If you’re in the business of trying (or just hoping) to change the world around you, you undoubtedly find yourself wondering how.
How do we create change? We know that those in power will only do what the people demand, so how do we get people to support dismantling the only institutions they know?
The first time I heard of abolition, I was a junior in college, preparing to write my thesis. It was titled Colored Bodies Matter: The Relationship between our Bodies & Power, which I mention only to demonstrate that I wasn’t someone who needed convincing that the criminal system was wrought with deliberate, systemic racial injustice. Yet still, when my thesis advisor Dr. Kathleen Sullivan first mentioned abolition, I remember recoiling at what sounded so outrageous to my ears, “you mean like abolishing prisons?!” I asked with alarm. She gave me Angela Davis’s Are Prisons Obsolete? to read. That was the beginning of something.
I didn’t become an abolitionist right then and there. Nor could I tell you when I became one, how long it took, or what final piece of information pushed me over the edge. But I remember sitting down to read that book and hearing the proverbial glass shatter in my mind when it was brought to my attention that we didn’t always have or rely on prisons. That, combined with the realization that there are other countries that do not invest in punitive prison systems, and instead invest in genuinely care-based, community-based rehabilitative models, immediately shifted my world.
Just learning that it was possible to have a society without prisons instantly diminished how radical the mere suggestion had seemed to me just prior to reading that. Up until that point, I’d never noticed that because I was born into a society with prisons, I thought they were as natural to Earth as dirt, water, and air. Rather than the manmade institutions that they are.
If you want to change someone’s mind about something, the first thing you need to understand—what I believe my professor understood when she referred me to Angela Davis instead of engaging my alarm or trying to beat me over the head with fruitless debate—is that nobody ever abandons their entire world view the first time it’s challenged. It doesn’t matter how many facts, stats, case studies, compelling narratives, or undeniable evidence you have on your side, people simply do not rip the foundation out from under themselves at the first indication that there may be cracks.
People believe what they’re taught and rarely on their own do they have occasion to question what was presented to them as fundamental truths. The sky is blue, grass is green, cops good, robbers bad, “justice is served” when someone goes to jail.
Calling the legal system, the “Criminal Justice System” is the first of many intentional ways we’re quietly indoctrinated in plain sight. Just by calling it that, the system becomes synonymous with our understanding of justice. As a result, we not only lend it our faith and credibility it didn’t earn and doesn’t deserve, it never even occurs to us that there are alternative (and more productive) ways of addressing harm.
Justice comes to mean arrest, prosecution, incarceration, and punishment. It comes to mean legally legitimized vengeance. Completely divorced from any possibility that wrongs could be made right another way, or that the system itself had anything to do with producing or maintaining the injustice it pretends to be addressing and condemning.
That foundation is what underpins so many people’s commitment to the idea that this system can be reformed, no matter how many Kalief Browders or George Floyds they hear about.
Most people are not abolitionists. Most haven’t even been presented with the concept. Even most people who do recognize that horribly unjust and racist things happen in the criminal system, are not intimately aware of the system or its mechanics and tend to give it the benefit of the doubt. They believe that those unjust racist happenings are far more insidious and sparse than they are.

*Dataset content*:
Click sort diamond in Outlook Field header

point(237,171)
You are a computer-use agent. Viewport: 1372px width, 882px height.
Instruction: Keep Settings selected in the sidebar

*Your tasks*:
• A. In the abolition essay, what book did the writer's thesis advisor give the writer to read?
• B. Repeat the stretch of the abolition essay from "If you want" through "may be cracks.", word for word.

*Solved problems*:
• A. Angela Davis's *Are Prisons Obsolete?*

• B.
If you want to change someone’s mind about something, the first thing you need to understand—what I believe my professor understood when she referred me to Angela Davis instead of engaging my alarm or trying to beat me over the head with fruitless debate—is that nobody ever abandons their entire world view the first time it’s challenged. It doesn’t matter how many facts, stats, case studies, compelling narratives, or undeniable evidence you have on your side, people simply do not rip the foundation out from under themselves at the first indication that there may be cracks.